## SUPPLIED ENTRIES
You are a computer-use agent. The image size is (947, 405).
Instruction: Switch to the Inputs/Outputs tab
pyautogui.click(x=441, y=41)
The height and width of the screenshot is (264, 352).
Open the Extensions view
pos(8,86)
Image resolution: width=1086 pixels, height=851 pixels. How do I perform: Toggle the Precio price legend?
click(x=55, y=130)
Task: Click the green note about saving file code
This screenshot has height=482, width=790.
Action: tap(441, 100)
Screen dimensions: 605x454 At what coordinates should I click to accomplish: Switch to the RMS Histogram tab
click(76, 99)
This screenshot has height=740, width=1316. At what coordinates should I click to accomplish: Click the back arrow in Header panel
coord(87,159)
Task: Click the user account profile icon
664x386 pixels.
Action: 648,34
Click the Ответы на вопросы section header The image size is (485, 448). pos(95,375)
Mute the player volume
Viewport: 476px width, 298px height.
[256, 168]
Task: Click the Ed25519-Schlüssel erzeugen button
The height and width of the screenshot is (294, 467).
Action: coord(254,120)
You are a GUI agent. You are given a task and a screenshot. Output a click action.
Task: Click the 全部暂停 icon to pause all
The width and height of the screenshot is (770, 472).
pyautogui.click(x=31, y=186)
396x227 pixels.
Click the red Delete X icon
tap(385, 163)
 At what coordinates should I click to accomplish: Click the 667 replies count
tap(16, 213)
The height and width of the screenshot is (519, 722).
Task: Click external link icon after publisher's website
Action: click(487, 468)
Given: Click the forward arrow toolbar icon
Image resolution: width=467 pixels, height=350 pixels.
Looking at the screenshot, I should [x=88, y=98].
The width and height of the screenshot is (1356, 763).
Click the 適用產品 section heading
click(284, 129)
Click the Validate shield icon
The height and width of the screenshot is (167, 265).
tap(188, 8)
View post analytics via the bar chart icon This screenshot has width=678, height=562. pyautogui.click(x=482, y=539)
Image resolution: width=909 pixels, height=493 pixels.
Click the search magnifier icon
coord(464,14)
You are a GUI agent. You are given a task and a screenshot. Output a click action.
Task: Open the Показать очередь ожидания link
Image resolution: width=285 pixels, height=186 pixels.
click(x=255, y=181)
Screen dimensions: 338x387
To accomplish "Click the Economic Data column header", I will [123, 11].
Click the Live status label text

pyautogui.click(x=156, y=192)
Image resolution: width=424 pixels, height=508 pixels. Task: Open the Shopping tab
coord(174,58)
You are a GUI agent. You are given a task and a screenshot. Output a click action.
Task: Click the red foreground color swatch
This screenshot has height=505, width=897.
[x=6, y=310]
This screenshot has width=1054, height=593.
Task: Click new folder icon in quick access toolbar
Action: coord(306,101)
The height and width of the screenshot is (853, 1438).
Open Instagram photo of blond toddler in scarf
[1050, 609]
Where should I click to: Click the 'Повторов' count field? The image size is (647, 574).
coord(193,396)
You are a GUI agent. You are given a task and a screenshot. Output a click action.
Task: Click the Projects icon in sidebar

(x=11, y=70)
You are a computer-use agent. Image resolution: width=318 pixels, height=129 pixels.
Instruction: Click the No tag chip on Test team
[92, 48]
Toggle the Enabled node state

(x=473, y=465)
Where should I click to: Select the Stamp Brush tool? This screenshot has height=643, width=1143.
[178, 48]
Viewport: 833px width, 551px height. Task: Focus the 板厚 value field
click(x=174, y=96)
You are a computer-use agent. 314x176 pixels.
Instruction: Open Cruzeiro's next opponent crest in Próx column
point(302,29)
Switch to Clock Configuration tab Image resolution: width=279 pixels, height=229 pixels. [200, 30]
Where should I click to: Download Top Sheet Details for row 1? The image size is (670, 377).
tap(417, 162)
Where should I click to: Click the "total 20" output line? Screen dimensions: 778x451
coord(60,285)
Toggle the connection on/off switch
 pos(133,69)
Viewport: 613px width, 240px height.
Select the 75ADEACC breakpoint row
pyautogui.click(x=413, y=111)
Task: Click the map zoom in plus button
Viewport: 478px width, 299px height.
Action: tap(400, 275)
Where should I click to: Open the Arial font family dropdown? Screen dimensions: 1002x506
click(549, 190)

## WORK TO BE COMPLETED
Find every line in the rows above that contains the word "Where" and copy each one in full.

## CORRECT RESPONSE
Where should I click to: Click the 'Повторов' count field? The image size is (647, 574).
Where should I click to: Select the Stamp Brush tool? This screenshot has height=643, width=1143.
Where should I click to: Download Top Sheet Details for row 1? The image size is (670, 377).
Where should I click to: Click the "total 20" output line? Screen dimensions: 778x451
Where should I click to: Open the Arial font family dropdown? Screen dimensions: 1002x506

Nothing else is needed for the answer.